At the outset, we did not know which method of taping was beneficial (if at all), and moreover, the absence of a true control (no tape) prevents exploration of the placebo effect. This is important because the placebo effect typically reduces OA pain with a pooled effect size of 0.51.24 As the mechanism of action of kinesiology taping is not well understood, future researchers should randomize participants to a taping intervention compared to no intervention (ie, no taping).25 Range of motion measurements are likely to be biased in favor of no difference because the therapist measuring the outcome and the participant both knew the digit was subject to experimentation, and we measured motion 1 week after removal of the tape, so any stiffness may have resolved. Whether the management of OA of the hand in secondary care is generalizable to the community is debatable. Our follow-up was very short, and hence, we are unable to comment upon adherence to treatment, likelihood of adverse reactions, or long-term effectiveness.

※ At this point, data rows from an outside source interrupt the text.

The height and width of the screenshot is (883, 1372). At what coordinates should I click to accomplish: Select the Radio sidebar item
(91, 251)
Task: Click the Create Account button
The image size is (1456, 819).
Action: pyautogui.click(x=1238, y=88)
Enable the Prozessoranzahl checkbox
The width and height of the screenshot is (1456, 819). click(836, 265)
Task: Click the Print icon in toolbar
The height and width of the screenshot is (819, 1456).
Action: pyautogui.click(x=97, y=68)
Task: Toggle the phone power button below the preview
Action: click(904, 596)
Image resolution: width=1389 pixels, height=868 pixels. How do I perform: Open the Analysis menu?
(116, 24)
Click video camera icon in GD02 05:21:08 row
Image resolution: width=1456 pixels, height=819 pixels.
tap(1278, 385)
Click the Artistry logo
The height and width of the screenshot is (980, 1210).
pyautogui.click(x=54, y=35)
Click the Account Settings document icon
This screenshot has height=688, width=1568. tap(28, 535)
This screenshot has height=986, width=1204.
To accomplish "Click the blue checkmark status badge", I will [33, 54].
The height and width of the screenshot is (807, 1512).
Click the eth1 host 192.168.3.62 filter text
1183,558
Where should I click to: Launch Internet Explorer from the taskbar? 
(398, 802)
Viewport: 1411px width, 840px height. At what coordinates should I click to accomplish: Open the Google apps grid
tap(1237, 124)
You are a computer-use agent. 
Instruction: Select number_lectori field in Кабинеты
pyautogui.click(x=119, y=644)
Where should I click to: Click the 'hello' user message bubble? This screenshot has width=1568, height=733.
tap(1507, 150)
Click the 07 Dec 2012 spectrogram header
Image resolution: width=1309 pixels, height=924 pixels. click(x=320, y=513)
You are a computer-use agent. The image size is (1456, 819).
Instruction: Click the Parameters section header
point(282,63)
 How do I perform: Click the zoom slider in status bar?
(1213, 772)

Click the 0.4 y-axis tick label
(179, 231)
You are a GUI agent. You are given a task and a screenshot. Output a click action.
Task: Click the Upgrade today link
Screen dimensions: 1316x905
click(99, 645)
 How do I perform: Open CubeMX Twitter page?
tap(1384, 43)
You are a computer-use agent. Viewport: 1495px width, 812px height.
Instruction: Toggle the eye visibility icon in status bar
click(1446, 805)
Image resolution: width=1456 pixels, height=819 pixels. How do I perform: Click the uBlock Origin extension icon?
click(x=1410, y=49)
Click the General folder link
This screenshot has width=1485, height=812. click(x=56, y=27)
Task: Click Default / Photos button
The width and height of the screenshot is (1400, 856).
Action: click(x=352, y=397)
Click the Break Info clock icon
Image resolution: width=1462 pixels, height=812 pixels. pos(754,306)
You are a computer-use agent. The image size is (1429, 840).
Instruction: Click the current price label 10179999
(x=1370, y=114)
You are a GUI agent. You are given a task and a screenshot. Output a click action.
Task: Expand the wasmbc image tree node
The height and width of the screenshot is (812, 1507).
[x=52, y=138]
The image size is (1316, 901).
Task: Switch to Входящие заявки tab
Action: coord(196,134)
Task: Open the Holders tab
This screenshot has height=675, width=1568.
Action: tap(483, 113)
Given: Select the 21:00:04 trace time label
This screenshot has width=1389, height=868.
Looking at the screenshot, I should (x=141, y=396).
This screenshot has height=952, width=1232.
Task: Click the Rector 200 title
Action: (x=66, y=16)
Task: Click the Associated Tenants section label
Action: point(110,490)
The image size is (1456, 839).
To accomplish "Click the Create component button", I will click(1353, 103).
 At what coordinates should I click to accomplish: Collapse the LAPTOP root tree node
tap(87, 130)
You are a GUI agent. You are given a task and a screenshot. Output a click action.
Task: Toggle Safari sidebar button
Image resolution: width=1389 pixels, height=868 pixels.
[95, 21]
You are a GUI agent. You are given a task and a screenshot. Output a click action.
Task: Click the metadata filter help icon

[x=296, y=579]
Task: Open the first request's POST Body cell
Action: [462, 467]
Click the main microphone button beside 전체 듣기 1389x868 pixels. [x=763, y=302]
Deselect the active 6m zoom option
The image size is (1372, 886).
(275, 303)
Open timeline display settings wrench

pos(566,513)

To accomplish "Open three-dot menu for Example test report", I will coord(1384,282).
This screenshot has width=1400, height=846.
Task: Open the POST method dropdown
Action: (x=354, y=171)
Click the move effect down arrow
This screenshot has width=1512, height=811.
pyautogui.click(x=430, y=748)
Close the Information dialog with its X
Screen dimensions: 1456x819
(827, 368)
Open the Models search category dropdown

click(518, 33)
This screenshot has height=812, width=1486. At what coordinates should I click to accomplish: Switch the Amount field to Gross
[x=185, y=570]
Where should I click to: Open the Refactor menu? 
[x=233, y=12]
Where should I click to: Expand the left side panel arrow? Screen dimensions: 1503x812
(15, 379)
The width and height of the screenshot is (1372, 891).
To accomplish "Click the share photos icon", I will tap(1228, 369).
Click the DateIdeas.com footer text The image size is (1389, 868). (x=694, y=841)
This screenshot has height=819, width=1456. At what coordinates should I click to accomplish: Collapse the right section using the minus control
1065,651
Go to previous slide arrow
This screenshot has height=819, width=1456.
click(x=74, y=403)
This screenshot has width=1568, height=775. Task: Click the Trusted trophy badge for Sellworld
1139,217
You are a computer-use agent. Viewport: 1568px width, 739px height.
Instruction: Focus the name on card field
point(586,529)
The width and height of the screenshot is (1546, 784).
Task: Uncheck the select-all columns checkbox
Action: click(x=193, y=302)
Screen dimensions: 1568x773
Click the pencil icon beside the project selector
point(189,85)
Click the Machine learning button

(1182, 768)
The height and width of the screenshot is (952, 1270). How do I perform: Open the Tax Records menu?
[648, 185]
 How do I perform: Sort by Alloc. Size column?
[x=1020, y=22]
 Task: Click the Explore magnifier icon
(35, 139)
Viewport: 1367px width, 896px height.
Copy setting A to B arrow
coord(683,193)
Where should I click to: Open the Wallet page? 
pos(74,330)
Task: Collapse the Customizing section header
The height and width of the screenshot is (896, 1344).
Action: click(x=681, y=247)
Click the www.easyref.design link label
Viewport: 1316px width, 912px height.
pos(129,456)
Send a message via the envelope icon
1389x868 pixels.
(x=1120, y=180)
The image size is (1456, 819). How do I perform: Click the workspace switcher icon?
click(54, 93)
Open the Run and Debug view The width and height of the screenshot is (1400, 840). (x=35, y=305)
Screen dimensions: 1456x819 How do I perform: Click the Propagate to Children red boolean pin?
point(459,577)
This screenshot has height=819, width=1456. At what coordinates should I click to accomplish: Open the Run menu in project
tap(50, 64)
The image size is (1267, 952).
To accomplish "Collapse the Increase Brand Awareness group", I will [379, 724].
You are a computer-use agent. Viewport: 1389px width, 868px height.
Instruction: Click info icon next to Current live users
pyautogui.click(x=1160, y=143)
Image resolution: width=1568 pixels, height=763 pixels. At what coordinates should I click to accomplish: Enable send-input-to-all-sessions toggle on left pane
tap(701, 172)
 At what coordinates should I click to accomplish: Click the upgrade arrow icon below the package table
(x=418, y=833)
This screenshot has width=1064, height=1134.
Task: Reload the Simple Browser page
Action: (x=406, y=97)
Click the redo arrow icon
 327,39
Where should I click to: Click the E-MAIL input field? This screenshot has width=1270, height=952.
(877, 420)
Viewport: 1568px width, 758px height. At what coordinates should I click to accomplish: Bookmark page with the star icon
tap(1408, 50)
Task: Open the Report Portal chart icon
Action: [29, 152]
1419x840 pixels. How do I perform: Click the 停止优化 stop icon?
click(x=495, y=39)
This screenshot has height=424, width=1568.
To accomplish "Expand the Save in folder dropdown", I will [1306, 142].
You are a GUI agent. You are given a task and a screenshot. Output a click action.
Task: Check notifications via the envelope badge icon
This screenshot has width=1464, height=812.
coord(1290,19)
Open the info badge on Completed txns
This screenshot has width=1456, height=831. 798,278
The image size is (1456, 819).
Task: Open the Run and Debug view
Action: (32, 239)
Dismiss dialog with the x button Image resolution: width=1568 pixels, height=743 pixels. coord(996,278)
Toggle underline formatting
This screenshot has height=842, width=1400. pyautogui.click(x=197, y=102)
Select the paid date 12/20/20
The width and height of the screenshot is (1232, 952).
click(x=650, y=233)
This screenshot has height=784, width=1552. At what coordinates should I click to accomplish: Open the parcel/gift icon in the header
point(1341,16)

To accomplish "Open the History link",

We did not specify a minimum clinically important difference (MCID) given the absence of data on hand OA; a reduction in OA pain of 4% is detectable using patient-reported outcome measures;26 however, the recent network meta-analysis by da Costa et al27 concerning simple analgesia for OA pain suggested that the MCID effect size should be –0.37 (equating to a 9 mm difference on a 100 mm VAS). This is complimented by Singh’s work on OA pain which established the numerical (MCID) equivalent of “much better” as –33%, while –15% means “slightly better.”28 Therefore, our difference of 6% (6 mm on a 100 mm VAS, equating to a Cohen’s effect size of –0.22) is unlikely to reach the accepted MCID. Furthermore, future researchers should consider the need for a minimum pain for entry, for example, to detect a MCID of –9 mm on a 100 mm VAS,27 the patients should have a baseline pain of at least 9 mm. We recommend that future trialists take stock of these limitations to improve their own studies.

Conclusion

We have shown that supportive tape on the dorsum of PIPJs affected by OA may reduce perceived pain. Whether this pain reduction is due to kinesiology taping or not requires further investigation.

Availability of data

All available data from this trial are presented in the article. We would welcome any third-party scrutiny, and interested parties should contact the corresponding author.

Acknowledgments

The authors thank Kinesio™ and Neo-G™ for their donations to support open access publication, which were provided after the trial had concluded and the manuscript was written.

Disclosure

This research is supported by the National Institute for Health Research (NIHR) infrastructure at Leeds as RGW is an Academic Clinical Fellow in Plastic and Reconstructive Surgery. The views expressed are those of the authors and not necessarily those of the National Health Service, the NIHR, or the Department of Health. The authors report no other conflicts of interest in this work.